Defining Oracle’s AI Infrastructure Bet
Oracle’s AI infrastructure bet is a long-term plan to spend tens of billions of dollars on Oracle Cloud Infrastructure capacity so it can deliver large contracted AI and cloud workloads while still turning that investment into sustainable profits. That definition captures why the coming Q4 FY2026 earnings update matters so much. Oracle has tied its applications and database future to Oracle Cloud Infrastructure (OCI), whose ability to run large-scale AI workloads now shapes how investors, ERP leaders, and architects view the company. The backlog of remaining performance obligations reached USD 553 billion (approx. RM2.55 trillion) by the end of Q3 FY2026, setting the stage for a debate: is this a revenue bridge that will justify huge capex, or a capital burden that could strain the balance sheet before returns appear?
Backlog vs. Oracle OCI Capex Spending
Oracle expects FY2026 revenue of USD 67 billion (approx. RM308.2 billion) and capital expenditures of USD 50 billion (approx. RM230 billion), a ratio that highlights the capital intensity behind its AI push. At the same time, the company has lifted FY2027 revenue guidance to USD 90 billion (approx. RM413.8 billion), implying a much larger cloud and AI revenue base as backlog turns into usage. The core tension is clear: Oracle OCI capex spending must convert a USD 553 billion (approx. RM2.55 trillion) backlog into durable, profitable AI infrastructure revenue rather than thin-margin capacity. According to Mizuho’s Siti Panigrahi, Oracle may need at least USD 80 billion (approx. RM368.3 billion) of additional spending over three years before free cash flow turns positive in 2029 and grows to USD 36 billion (approx. RM165.5 billion) in 2030, a timeline that tests investor patience.
Can AI Infrastructure Profitability Keep Up With Debt?

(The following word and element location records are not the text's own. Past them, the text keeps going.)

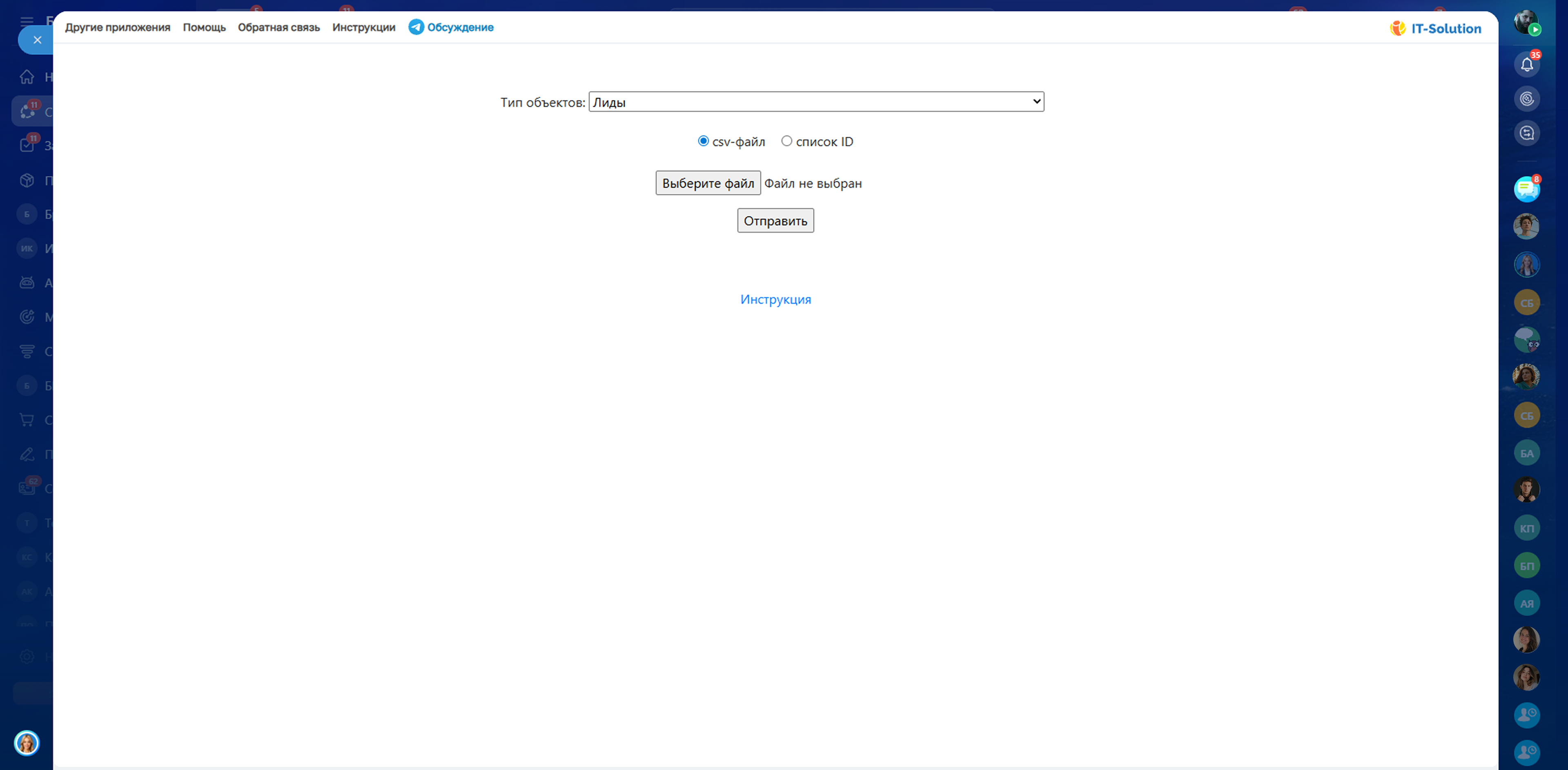This screenshot has height=770, width=1568.
Task: Click the user profile avatar at top right
Action: (x=1526, y=22)
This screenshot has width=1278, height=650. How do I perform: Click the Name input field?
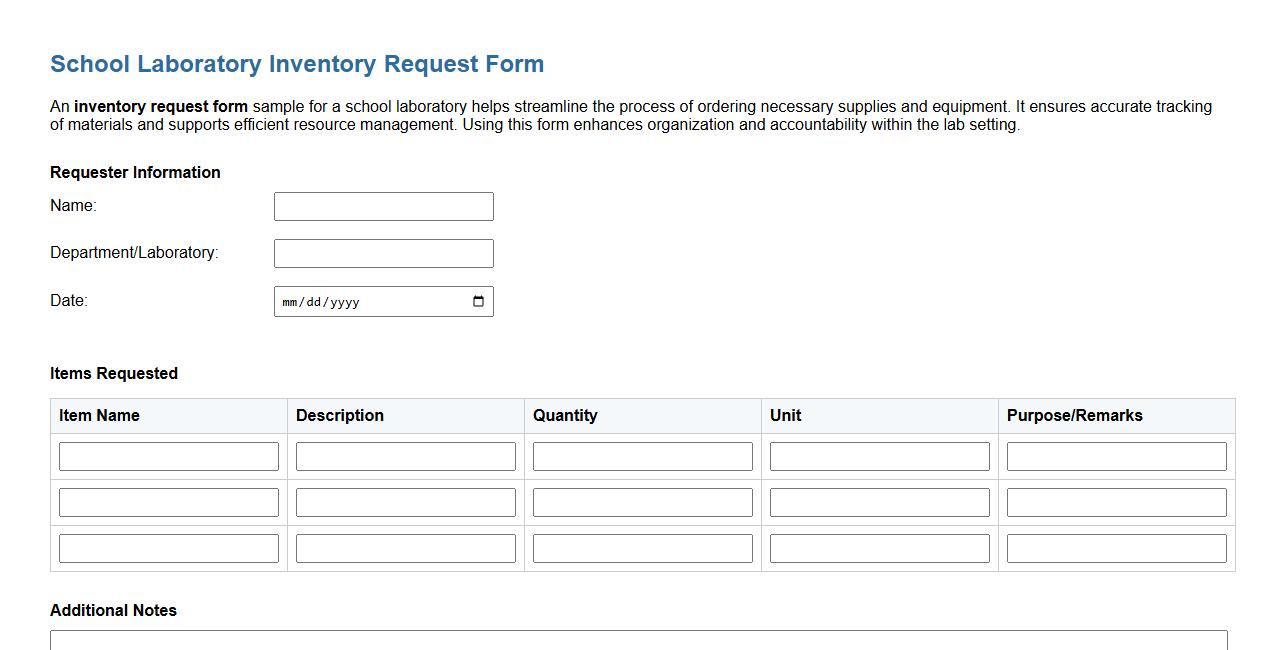[383, 206]
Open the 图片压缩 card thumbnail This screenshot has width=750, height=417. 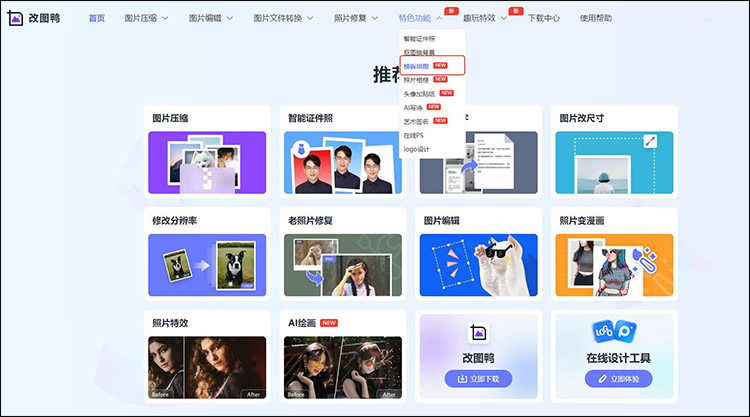[207, 162]
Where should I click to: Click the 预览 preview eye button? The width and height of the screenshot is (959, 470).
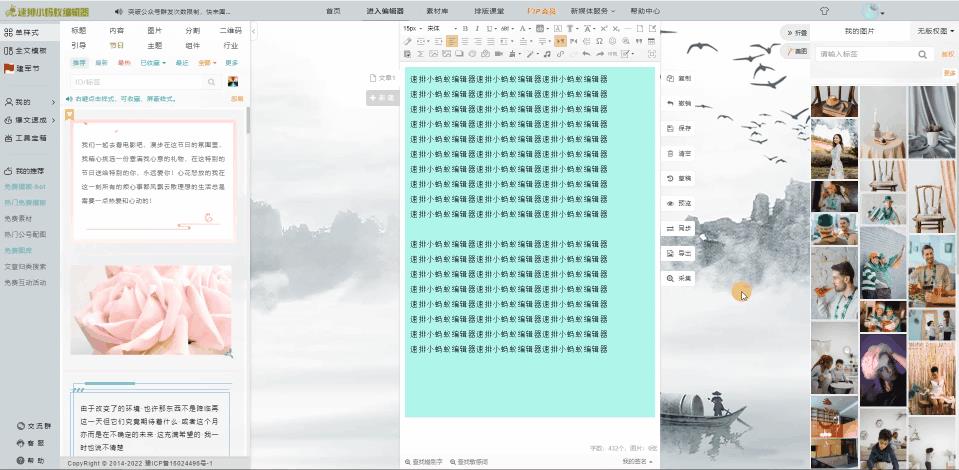tap(678, 203)
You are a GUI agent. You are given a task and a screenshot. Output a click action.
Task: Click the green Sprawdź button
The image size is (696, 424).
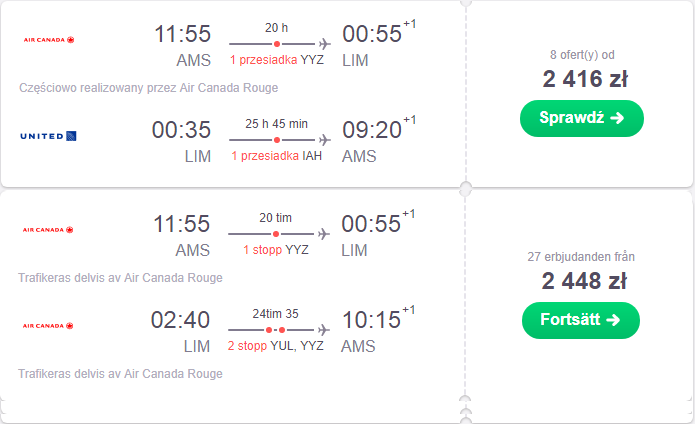(581, 118)

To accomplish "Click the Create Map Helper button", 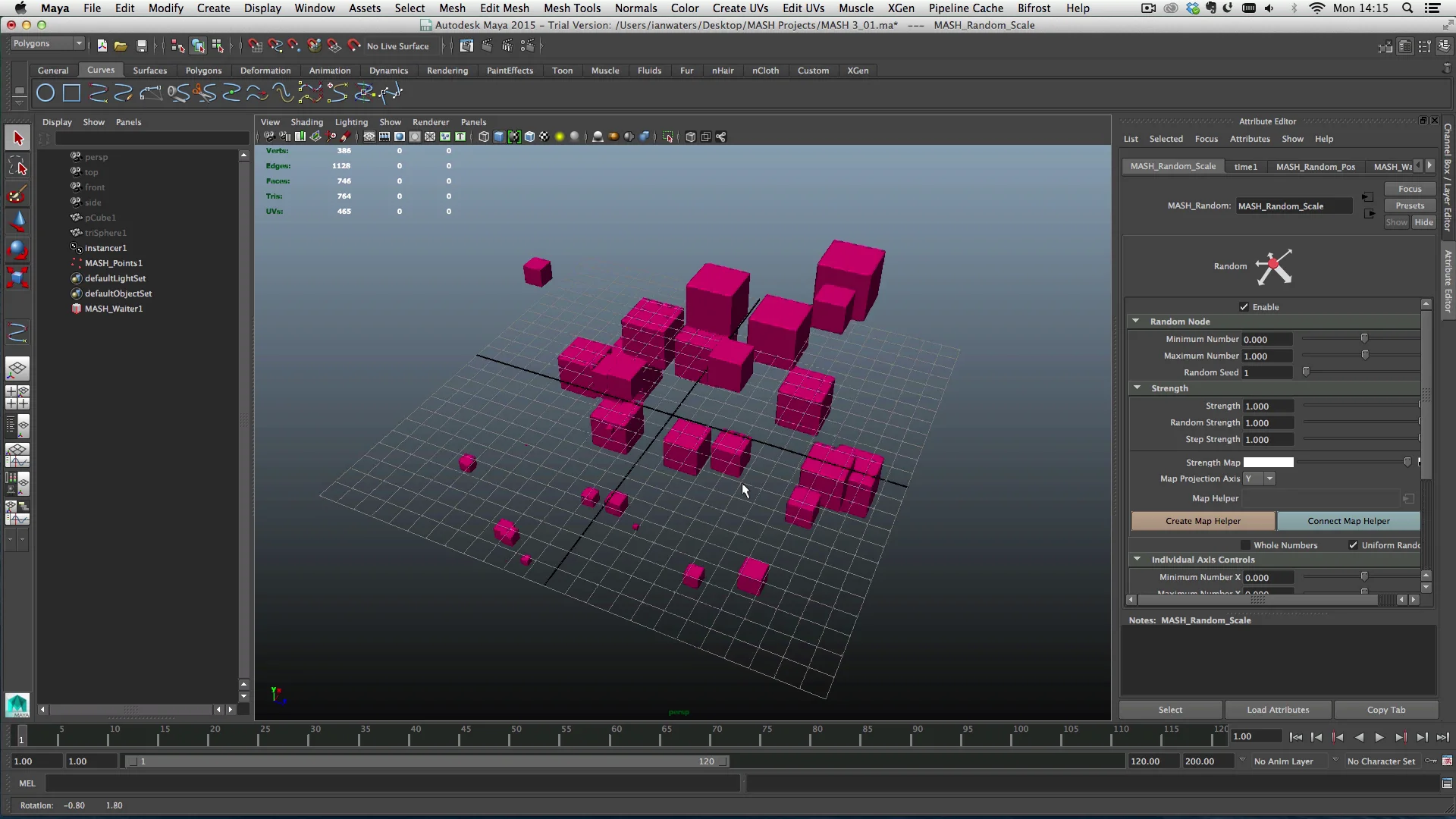I will [1202, 521].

The economics of AI infrastructure profitability will dominate the Q4 FY2026 call. Oracle must show that the borrowing needed for server capacity stays under USD 100 billion (approx. RM460.9 billion) while still funding enough GPUs, data centers, and networking to serve its backlog. Management has to connect several dots: backlog conversion, AI-driven revenue growth, debt capacity, and the path to stronger free cash flow. If OCI can scale efficiently, the backlog looks like a buffer that smooths growth and supports cloud capex returns. If not, the same commitments start to resemble a long-term liability. Options data reported by Bloomberg and others suggests traders expect about a 12% move in the stock around earnings, underlining how sharply the market will react to any sign that Oracle’s AI infrastructure model cannot earn its cost of capital.
Intel and the Enterprise AI Server Wave
Oracle is not alone in riding AI infrastructure demand. Enterprise AI servers are also lifting chipmakers, with Intel benefiting from new agentic AI server designs that still rely heavily on CPUs. Bank of America has reportedly raised its Intel price target to USD 135 (approx. RM622.2), signaling confidence that CPU demand will grow alongside accelerators as customers deploy more sophisticated AI workloads. While Intel’s story differs from Oracle’s, both reflect the same question: can the AI infrastructure spending cycle deliver returns at scale, or will it compress margins across the value chain? For enterprises, these moves suggest that capacity for AI workloads will be available, but the long-term cost of that capacity – shaped by vendors’ need to recoup large investments – may influence cloud pricing, contract terms, and hardware refresh cycles.

What Q4 FY2026 Means for Cloud Capex Returns
For Oracle customers and partners, the earnings call is about more than quarterly numbers. It will reveal whether Oracle can balance AI growth, free cash flow pressure, and debt while still investing in core ERP and database products. If Oracle confirms expectations for about 34% revenue growth in FY2027, the company can argue that cloud capex returns will scale as AI workloads ramp on OCI. Weak guidance, or vague financing plans, would instead raise doubts about whether today’s Oracle OCI capex spending is crowding out other priorities. For system integrators and transformation leaders, this shifts attention to cloud capacity planning, resilience, and vendor balance-sheet health as part of ERP strategy. The market is starting to test not only who can build the largest AI infrastructure, but who can make it pay.